▸ EXERCISE REQUIREMENTS:
Report back every line of the entries that contains "computer", exactly as written.

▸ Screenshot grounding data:
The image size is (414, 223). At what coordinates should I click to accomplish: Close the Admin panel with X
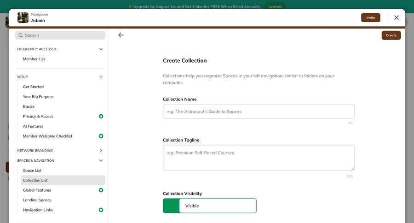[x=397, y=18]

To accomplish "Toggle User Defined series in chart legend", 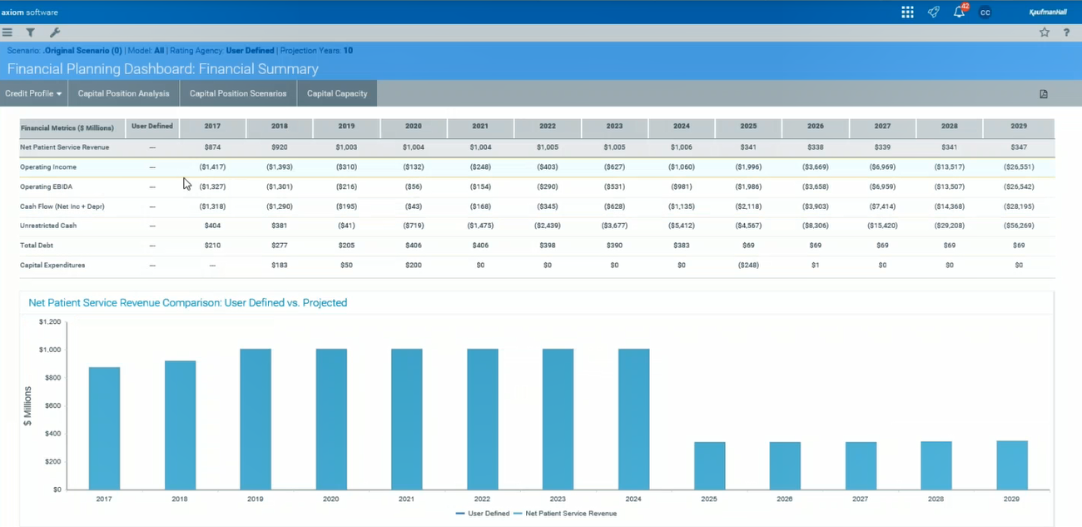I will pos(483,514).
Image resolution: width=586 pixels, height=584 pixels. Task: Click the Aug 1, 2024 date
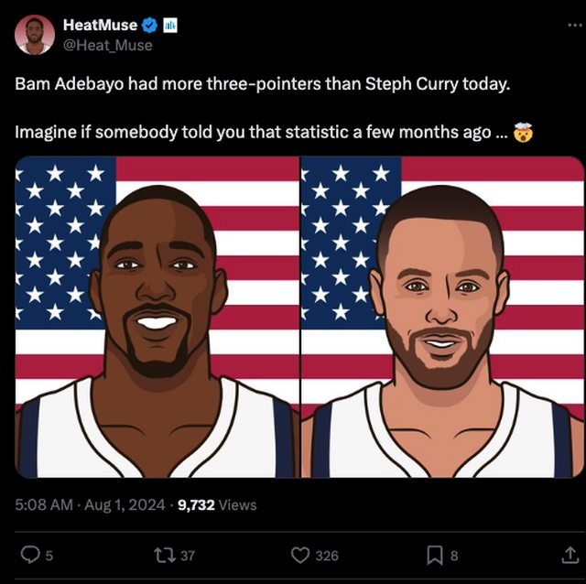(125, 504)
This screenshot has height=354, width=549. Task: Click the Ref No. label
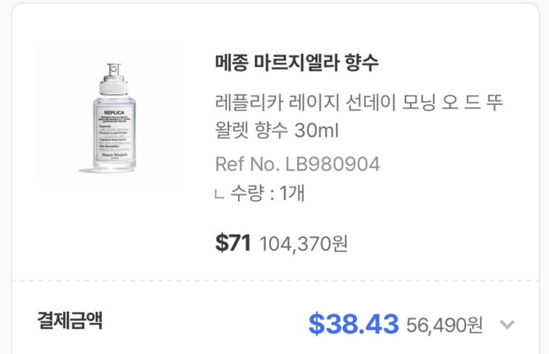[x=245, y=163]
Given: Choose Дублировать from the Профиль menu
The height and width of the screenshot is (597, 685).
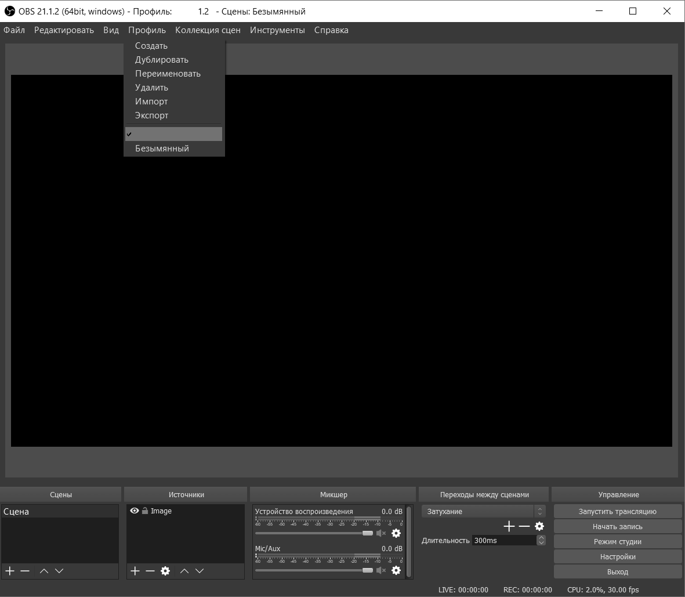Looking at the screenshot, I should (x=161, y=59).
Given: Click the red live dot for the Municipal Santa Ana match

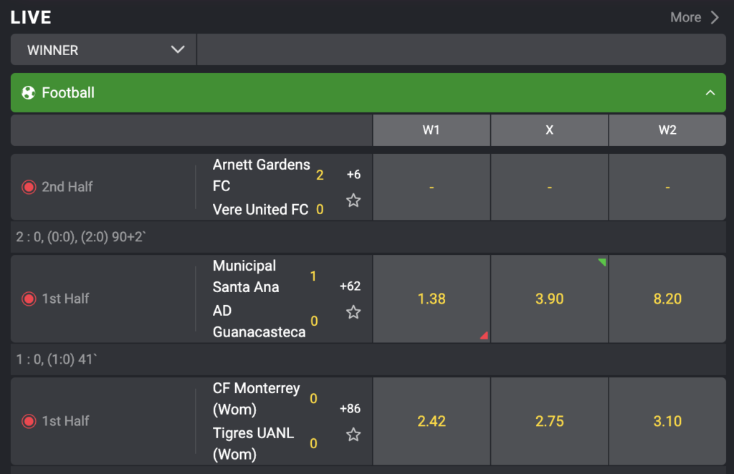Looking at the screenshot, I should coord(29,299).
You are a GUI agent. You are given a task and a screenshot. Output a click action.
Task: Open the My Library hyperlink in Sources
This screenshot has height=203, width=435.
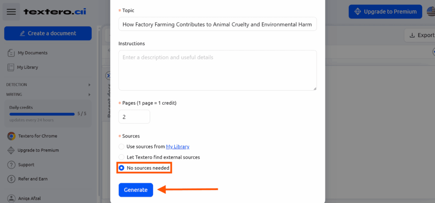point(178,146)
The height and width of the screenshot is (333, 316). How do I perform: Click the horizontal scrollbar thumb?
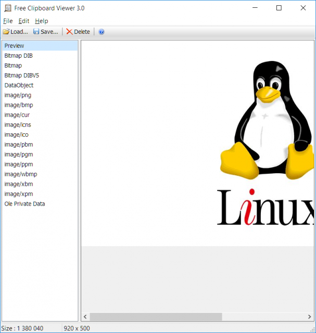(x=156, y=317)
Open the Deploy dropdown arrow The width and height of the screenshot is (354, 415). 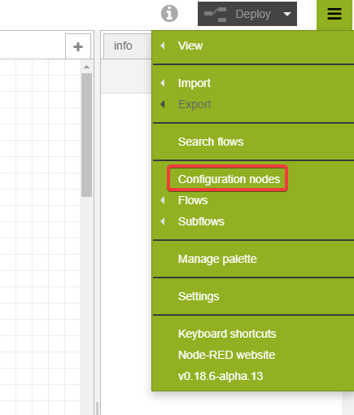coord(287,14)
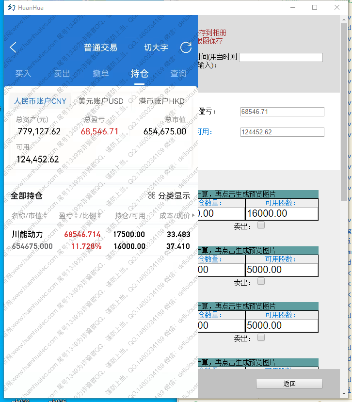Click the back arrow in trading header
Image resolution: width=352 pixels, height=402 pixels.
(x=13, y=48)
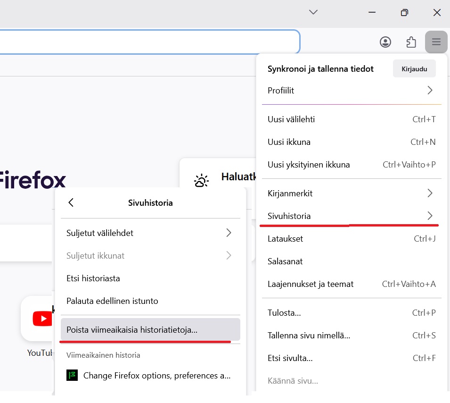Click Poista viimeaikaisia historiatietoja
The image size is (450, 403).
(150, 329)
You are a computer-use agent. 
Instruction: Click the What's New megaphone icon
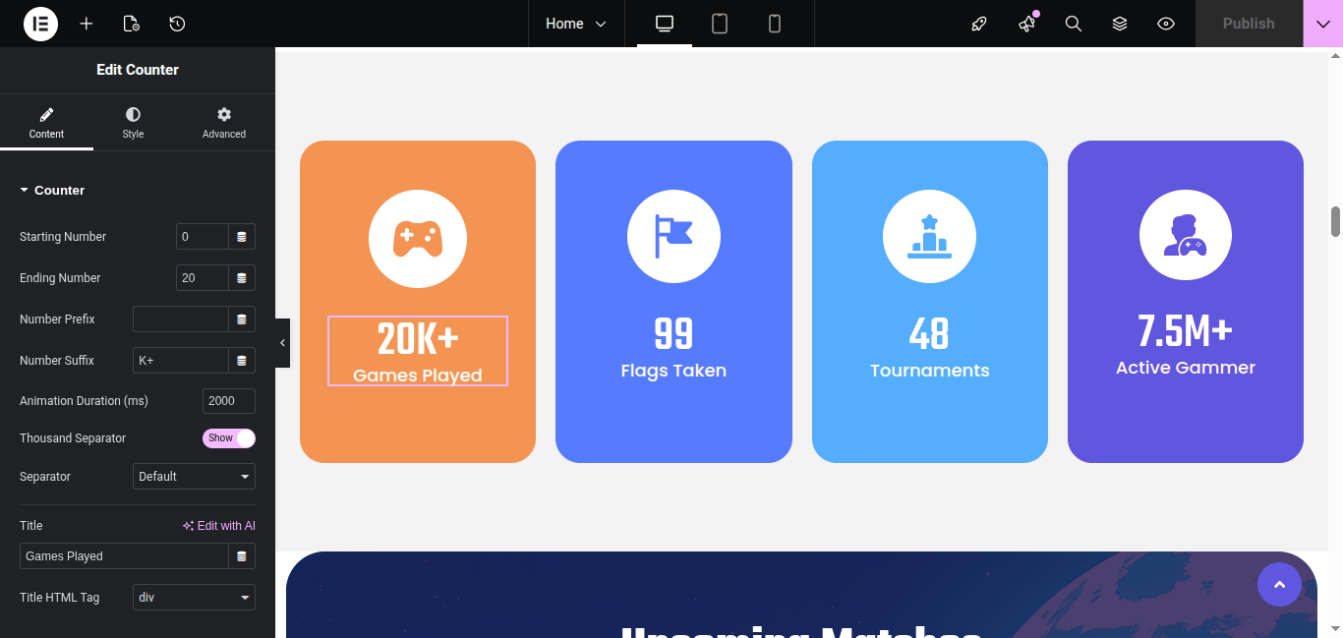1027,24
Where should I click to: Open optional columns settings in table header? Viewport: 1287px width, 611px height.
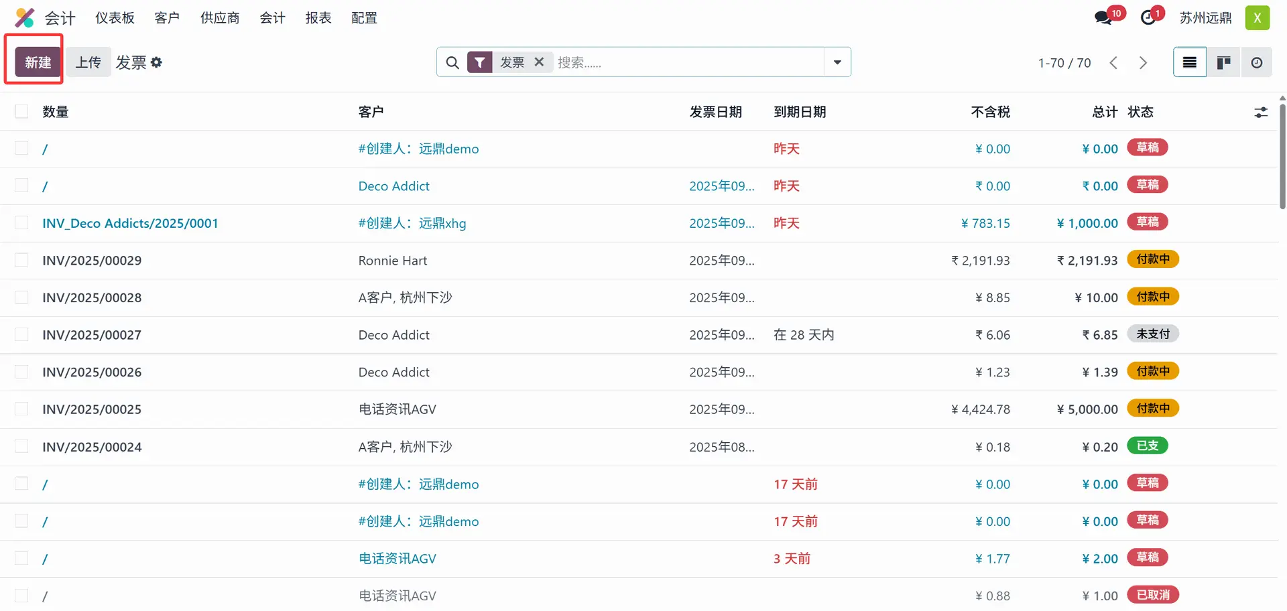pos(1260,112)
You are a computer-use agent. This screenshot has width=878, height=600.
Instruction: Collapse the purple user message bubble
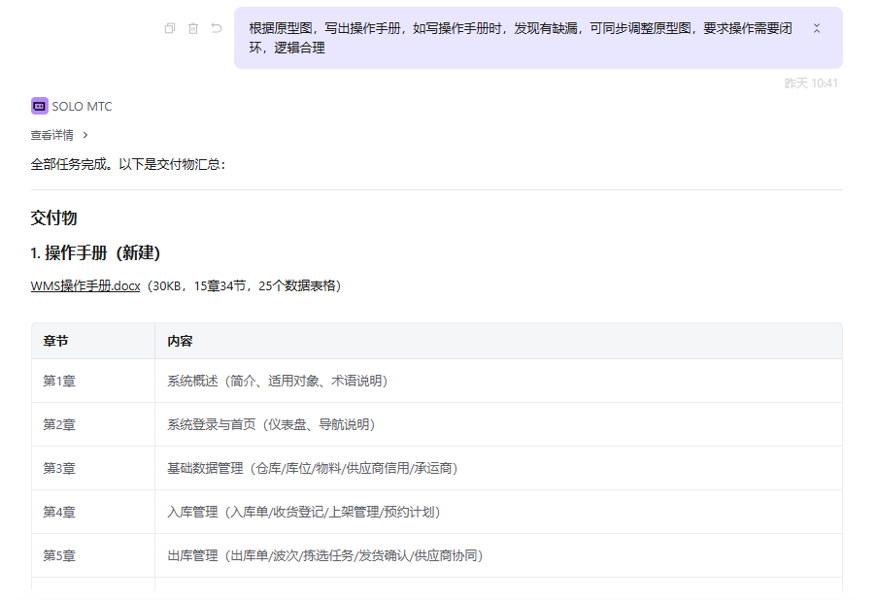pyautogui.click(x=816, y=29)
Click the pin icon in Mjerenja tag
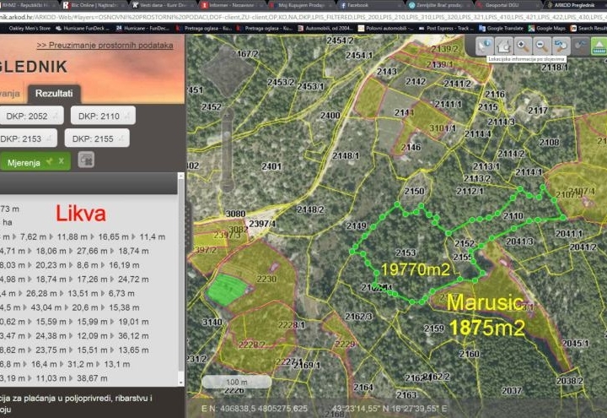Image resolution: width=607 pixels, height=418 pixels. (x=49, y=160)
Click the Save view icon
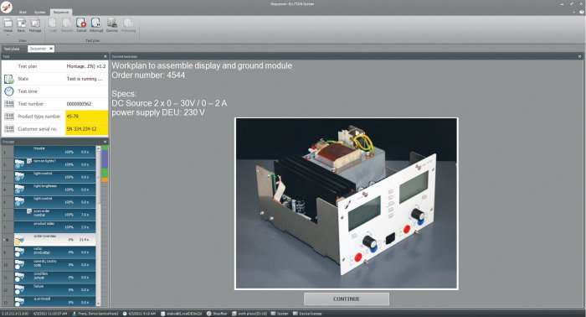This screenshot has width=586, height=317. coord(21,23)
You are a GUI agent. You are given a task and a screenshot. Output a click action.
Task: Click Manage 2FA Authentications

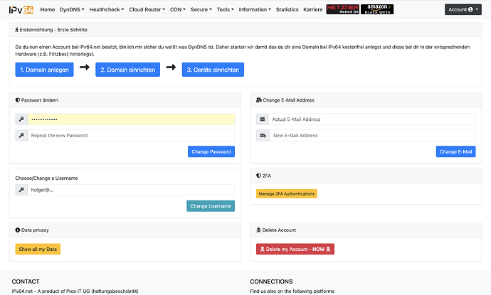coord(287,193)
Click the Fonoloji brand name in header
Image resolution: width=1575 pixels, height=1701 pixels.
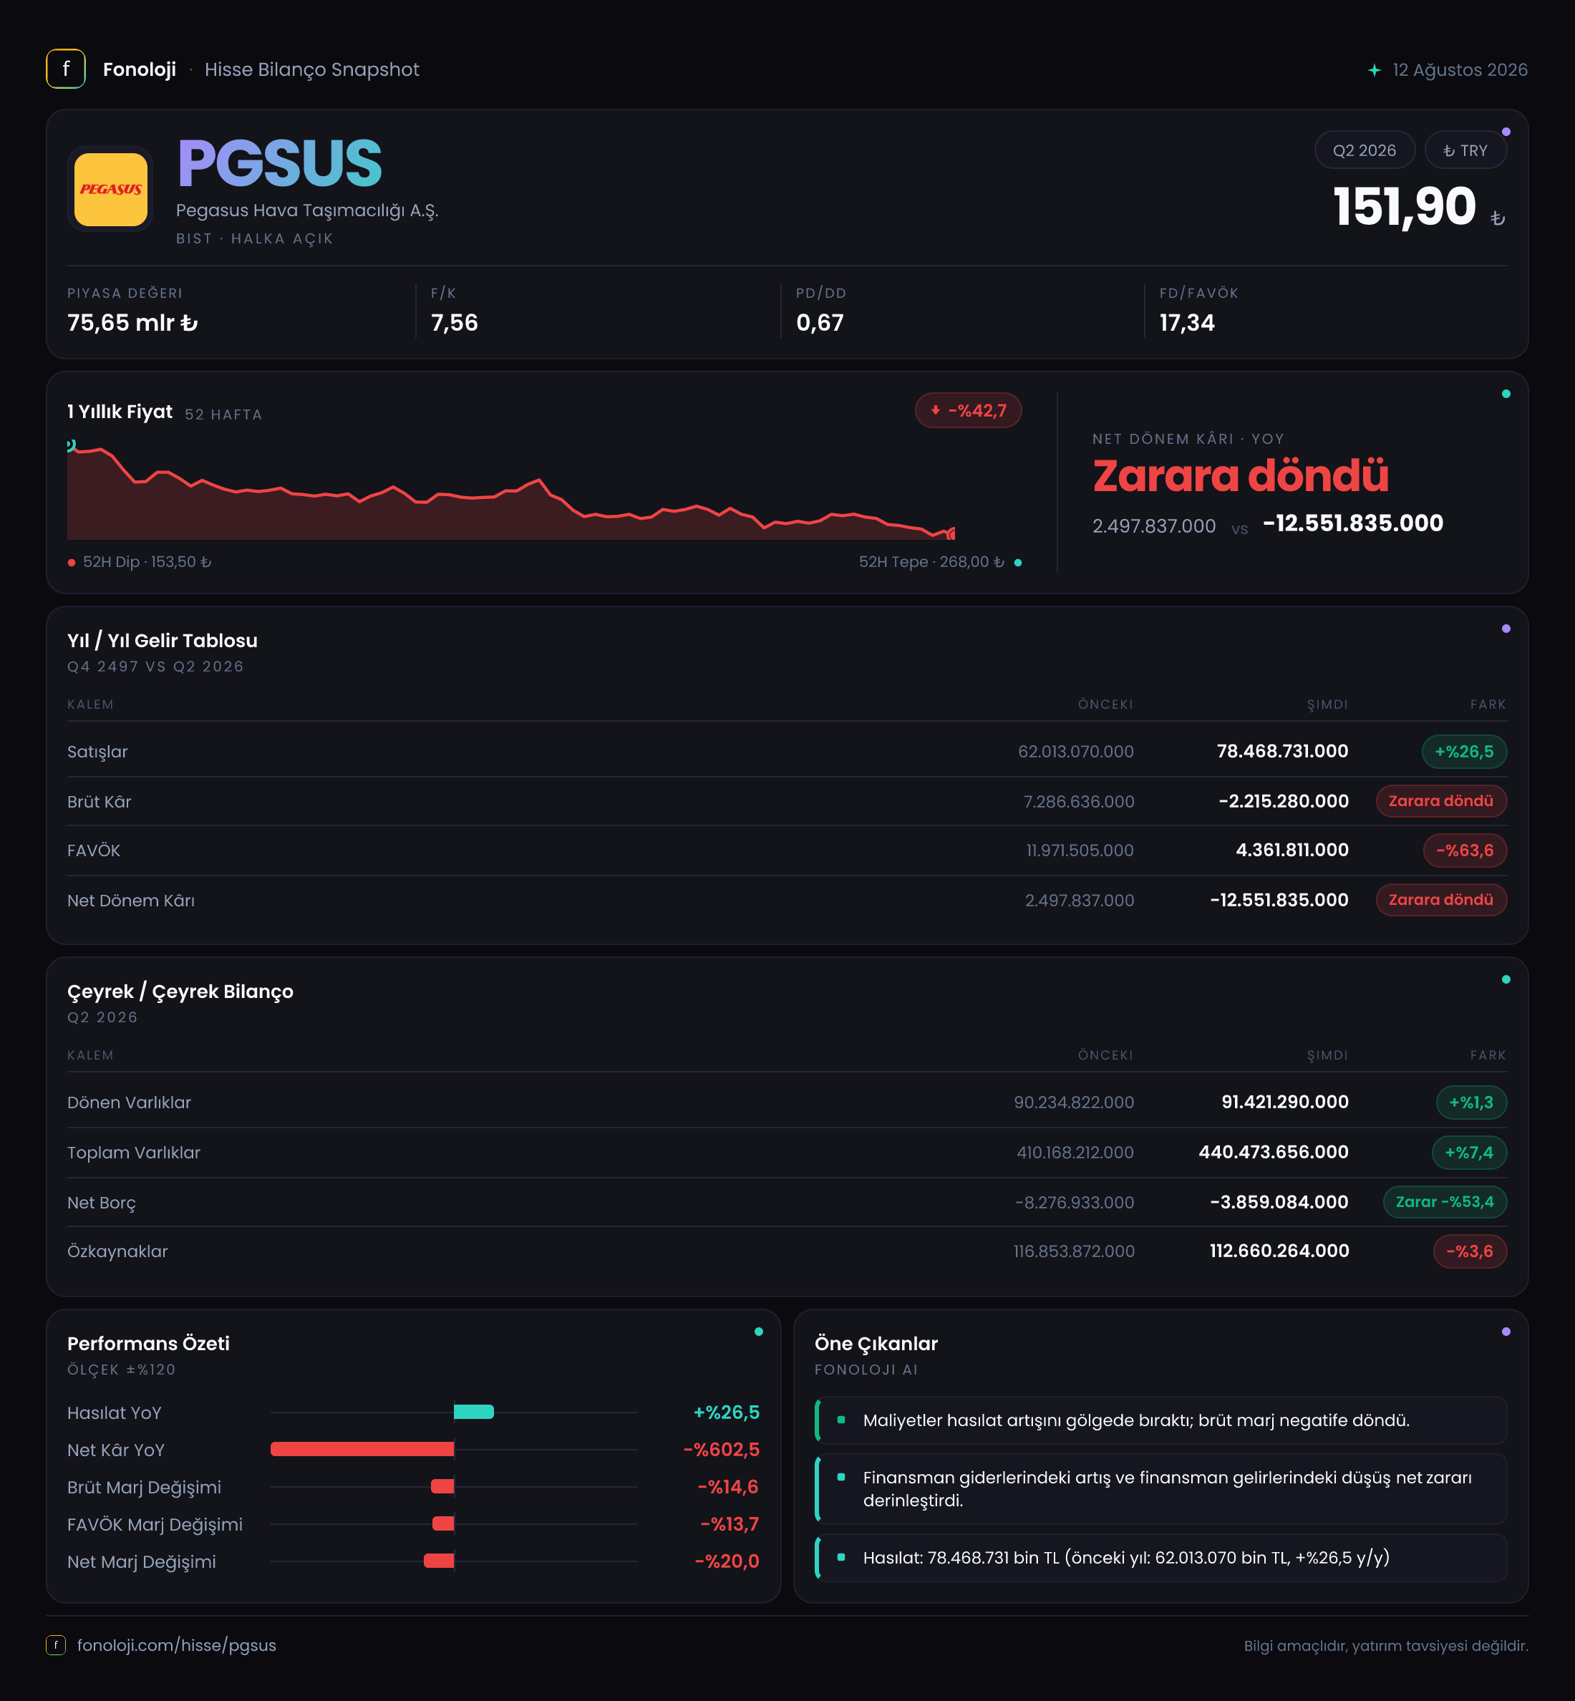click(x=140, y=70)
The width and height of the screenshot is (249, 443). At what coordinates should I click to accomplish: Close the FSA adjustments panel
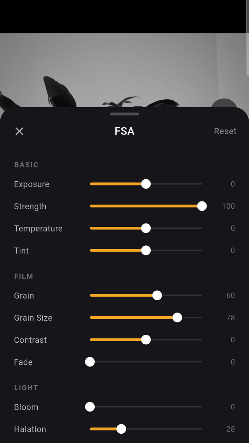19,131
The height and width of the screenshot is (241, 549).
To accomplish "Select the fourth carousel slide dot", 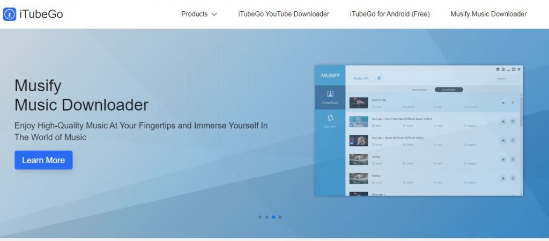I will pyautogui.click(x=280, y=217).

▸ SOLUTION TO THIS TASK:
You are a computer-use agent. 
You are a computer-use agent. This screenshot has width=878, height=600.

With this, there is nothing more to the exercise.